India braces up to fight rising cybercrime

Bengaluru: India has witnessed a spike in cybercrime incidents during the last few years. The NCRB (National Crime Records Bureau) data reveals that cybercrimes have shot up by 270 % between 2016 and 2020. It also claims that 65.81 % of the cases were pending investigation at the end of every year and an average of 45.57 % of cases are taken up for investigation in a particular year. Observing the situation, the MeitY (Ministry of Electronics and Information Technology) issued directions to strengthen cybersecurity in the country.

According to a statement provided by the Ministry of Electronics and Information Technology, the CERT-In (Indian Computer Emergency Response Team) extended a deadline for going by its cybersecurity guidelines, till 25th. The ministry said that the deadline was extended after MSMEs, data centres, VPS, VPN, and cloud service providers requested for some time to 'build capacity' required to implement the guidelines issued by CERT-In on 28th April.

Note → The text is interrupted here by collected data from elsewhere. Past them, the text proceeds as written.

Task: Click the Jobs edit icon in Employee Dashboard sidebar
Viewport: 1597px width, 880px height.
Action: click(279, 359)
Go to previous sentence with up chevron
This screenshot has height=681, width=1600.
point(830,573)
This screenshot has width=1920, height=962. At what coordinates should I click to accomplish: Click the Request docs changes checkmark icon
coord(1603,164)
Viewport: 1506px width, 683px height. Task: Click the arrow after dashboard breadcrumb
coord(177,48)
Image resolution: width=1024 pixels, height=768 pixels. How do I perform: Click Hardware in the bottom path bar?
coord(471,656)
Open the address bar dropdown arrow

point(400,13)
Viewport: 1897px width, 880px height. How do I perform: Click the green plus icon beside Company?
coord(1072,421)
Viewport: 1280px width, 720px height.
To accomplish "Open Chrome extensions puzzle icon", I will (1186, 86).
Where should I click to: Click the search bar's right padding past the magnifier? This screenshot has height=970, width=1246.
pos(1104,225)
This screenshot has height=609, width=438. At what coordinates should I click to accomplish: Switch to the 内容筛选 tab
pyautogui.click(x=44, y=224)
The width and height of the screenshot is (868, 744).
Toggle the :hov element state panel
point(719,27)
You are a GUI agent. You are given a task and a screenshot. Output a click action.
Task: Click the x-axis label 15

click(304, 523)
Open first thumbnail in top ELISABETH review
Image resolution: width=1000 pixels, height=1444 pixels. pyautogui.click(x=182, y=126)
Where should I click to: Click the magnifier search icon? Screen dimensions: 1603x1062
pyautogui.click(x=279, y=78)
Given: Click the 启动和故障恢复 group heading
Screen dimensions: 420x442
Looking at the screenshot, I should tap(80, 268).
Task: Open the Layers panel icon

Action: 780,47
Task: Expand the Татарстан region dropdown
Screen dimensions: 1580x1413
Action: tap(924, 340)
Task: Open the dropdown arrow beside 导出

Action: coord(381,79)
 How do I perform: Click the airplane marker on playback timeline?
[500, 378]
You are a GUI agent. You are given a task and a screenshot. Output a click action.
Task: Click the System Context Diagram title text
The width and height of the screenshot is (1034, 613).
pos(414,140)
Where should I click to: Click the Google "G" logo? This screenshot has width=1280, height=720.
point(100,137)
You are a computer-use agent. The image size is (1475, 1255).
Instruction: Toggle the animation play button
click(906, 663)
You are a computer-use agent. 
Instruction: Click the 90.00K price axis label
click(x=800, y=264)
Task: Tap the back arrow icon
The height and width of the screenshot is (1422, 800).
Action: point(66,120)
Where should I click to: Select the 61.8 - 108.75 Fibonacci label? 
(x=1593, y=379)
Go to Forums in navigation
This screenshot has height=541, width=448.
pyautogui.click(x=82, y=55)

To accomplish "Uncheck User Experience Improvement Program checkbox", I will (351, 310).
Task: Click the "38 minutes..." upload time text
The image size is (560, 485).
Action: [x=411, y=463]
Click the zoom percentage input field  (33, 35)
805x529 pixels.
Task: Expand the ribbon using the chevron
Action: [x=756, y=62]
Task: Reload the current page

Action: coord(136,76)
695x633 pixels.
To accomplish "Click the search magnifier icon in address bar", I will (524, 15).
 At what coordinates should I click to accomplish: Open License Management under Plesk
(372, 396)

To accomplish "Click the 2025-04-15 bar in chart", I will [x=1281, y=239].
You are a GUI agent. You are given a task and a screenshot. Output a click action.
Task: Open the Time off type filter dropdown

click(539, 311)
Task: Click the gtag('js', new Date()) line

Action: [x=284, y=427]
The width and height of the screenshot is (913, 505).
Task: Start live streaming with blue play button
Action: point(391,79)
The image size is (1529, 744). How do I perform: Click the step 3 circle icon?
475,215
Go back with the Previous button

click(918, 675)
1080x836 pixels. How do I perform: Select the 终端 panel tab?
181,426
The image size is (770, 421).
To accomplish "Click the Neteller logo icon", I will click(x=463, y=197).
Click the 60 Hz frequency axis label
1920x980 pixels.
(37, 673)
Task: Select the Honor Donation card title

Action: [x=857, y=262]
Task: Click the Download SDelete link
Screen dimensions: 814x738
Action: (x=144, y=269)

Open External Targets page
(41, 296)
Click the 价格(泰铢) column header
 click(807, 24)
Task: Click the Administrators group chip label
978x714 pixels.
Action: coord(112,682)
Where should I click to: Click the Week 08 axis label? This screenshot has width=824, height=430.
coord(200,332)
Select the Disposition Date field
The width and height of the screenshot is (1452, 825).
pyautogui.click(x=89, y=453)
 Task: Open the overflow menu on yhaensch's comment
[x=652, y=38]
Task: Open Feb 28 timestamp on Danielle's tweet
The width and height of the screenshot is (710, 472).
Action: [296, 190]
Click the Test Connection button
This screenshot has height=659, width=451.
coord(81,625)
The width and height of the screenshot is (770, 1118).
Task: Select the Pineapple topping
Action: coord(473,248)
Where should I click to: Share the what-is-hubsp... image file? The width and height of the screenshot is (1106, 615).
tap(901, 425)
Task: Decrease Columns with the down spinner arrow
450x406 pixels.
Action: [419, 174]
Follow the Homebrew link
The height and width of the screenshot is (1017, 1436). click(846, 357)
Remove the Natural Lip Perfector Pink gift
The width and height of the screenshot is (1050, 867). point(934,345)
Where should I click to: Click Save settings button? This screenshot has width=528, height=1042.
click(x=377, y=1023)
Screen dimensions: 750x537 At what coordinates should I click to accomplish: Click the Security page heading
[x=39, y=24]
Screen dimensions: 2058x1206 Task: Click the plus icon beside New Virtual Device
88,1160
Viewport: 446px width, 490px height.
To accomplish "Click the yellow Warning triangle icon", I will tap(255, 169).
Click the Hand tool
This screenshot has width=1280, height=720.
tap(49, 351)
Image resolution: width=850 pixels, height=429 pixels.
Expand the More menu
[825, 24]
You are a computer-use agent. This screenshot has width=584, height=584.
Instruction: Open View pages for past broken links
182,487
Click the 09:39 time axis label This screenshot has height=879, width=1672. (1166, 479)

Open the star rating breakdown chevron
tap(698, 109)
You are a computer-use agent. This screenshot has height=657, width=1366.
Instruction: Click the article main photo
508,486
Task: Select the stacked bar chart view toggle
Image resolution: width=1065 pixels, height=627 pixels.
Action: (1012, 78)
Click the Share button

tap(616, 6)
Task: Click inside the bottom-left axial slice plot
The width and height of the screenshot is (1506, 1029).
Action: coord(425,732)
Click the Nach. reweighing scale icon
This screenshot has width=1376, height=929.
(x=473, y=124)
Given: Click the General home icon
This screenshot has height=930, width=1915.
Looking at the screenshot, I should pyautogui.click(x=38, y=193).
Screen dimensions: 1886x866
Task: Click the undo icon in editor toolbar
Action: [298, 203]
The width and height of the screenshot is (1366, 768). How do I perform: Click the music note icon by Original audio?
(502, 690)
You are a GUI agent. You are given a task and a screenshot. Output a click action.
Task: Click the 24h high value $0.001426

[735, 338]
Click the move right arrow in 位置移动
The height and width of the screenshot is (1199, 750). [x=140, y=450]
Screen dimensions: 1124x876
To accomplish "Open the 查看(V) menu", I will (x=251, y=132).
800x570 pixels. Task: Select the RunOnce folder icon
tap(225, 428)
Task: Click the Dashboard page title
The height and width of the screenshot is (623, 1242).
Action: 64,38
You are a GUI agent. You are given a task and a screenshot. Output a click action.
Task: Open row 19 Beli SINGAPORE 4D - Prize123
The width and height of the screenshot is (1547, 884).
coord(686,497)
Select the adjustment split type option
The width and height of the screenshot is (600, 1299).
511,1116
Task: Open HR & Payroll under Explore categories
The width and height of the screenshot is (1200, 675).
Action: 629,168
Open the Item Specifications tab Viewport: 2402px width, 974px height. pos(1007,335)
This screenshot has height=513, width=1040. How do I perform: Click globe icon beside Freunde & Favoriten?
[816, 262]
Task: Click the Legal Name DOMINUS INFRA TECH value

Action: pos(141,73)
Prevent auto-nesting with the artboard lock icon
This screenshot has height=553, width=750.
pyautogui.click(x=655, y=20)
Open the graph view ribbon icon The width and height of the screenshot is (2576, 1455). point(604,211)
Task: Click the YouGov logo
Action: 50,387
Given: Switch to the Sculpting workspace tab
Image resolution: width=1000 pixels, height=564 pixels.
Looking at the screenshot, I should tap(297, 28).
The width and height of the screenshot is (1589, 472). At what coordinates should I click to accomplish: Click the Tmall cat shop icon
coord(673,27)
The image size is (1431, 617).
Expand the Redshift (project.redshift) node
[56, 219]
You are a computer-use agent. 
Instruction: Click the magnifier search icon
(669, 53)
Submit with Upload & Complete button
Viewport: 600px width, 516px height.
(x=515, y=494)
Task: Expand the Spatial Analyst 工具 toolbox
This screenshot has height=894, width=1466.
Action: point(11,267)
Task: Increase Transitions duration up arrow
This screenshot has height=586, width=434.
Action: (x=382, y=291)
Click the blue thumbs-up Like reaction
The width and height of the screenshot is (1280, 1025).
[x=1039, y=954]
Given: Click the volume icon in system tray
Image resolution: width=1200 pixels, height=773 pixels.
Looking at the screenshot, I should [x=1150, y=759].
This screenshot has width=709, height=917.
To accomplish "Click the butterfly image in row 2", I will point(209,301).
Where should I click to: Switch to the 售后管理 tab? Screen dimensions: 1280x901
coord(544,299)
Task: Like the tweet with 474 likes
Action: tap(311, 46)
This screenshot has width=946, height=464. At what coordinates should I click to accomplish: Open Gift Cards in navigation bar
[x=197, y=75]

What are the new guidelines?

♦ Reporting cybercrime incidents within 6 hours – Companies must have a tracking mechanism to report cybersecurity incidents and a well-equipped incident response team along with a response plan to report a suspected security breach.

♦ POC (Point of Contact) to communicate with CERT-In – Companies must assign POC with whom CERT-In can interact for any information.

♦ Maintaining logs for 180 days – All companies should maintain logs for a period of 180 days which means that the companies will have to look into their log management policies, logging capabilities of devices and apps, secure log storage and accessibility.

♦ Synchronisation of time clocks to NTP (Network Time Protocol) servers of NIC (National Informatics Centre) – The UTC (Coordinated Universal Time) and the local time must be recorded while storing logs of devices, applications, database and so on.

Why are ransomware attacks increasing?

We have noticed a higher number of incidents targeting the manufacturing industry says Raj Sivaraju, Arete's APAC President. "Cyber incidents mainly occur due to loopholes in the IT systems of organizations, existing vulnerabilities of tools used by the organizations, or missing security infrastructure. It could be due lack of centralized cyber security governing bodies administering the regulations. We have witnessed more maturity in the financial services and pharmaceutical industries. This is primarily due to the HIPAA (Health Insurance Portability and Accountability Act)/FDA (Food and Drug Administration) guidelines," he continues.

What measures can be taken by the government to prevent such attacks?

"Industry-focused approach toward streamlining the processes and bringing the cybersecurity and role of CISOs (Chief Information Security Officer) to the boardroom across industries is key to a sustainable risk management solution for organizations. The government could streamline the industry/sector-wise growth and security at a broader scale to monitor the Indian entities effectively. Additionally, to bring more visibility centrally to regular users, the government can take threat mitigation steps like blocking the TOR (Onion Routing Project) connections or blocking IPs (Internet Protocol) for known variants at the ISP (Internet Service Provider) level," he adds.

KYC norms are standard across industries as they assist in identification. "They help identify, validate, and retrieve information from time to time. Therefore, it becomes even more critical for network organizations serving businesses globally to know their customers and identify, validate, and retrieve information in case of a risk. Data Forensics helps understand the attack patterns, loopholes, information collected, and damage caused by a cyber-threat. This could be valuable information in identifying and fixing security lapses and creating awareness," he explains.

"The cybersecurity norms are designed by keeping privacy concerns in mind. As we have a reference from developed nations, I think there should be information masking criteria to ensure the customers' privacy and pre-emptive guidelines in case of any national-level serious incidents," he says.

Global norms in cybersecurity vs norms by CERT-In

Although the new CERT-In guidelines are progressive, India still has a long way to go. "Globally, cybersecurity norms are at varying levels. While countries like the United States have relatively superior cybersecurity norms, others are still drafting policies and guidelines. Our CERT-In regulations are evolving with time, but we still have a long way to go. The latest CERT-In directives are on the right path. They discuss the stringent empanelment process, threat advisories, and supporting governing bodies like CERT-IN, MoD, and RBI. CERT-In, is trying to align major bodies that already oversee network systems and areas where security is needed. So, impanelling key members is unique in the CERT-In guidelines, which can be a game-changer for India's cybersecurity future," he adds.

"The new CERT-In guidelines are bold and progressive. In today's fast-evolving market dynamics, such guidelines are peremptory. CERT-In gives a comprehensive perspective to all stakeholders that the government is taking IT security and threats extremely seriously," he expresses.

"Security isn't the responsibility of the governing bodies. It is an integral part of every individual. Thus, it should be treated accordingly. While companies have started considering IT investments carefully, it is useless until it is executed and planned correctly. You can have all the tools in the world. But, unless you know how to use and manage these tools well, they are nothing more than a random stone. Companies must look beyond positive ROI and consider how adequate IT investments create a risk averse business environment," he concludes.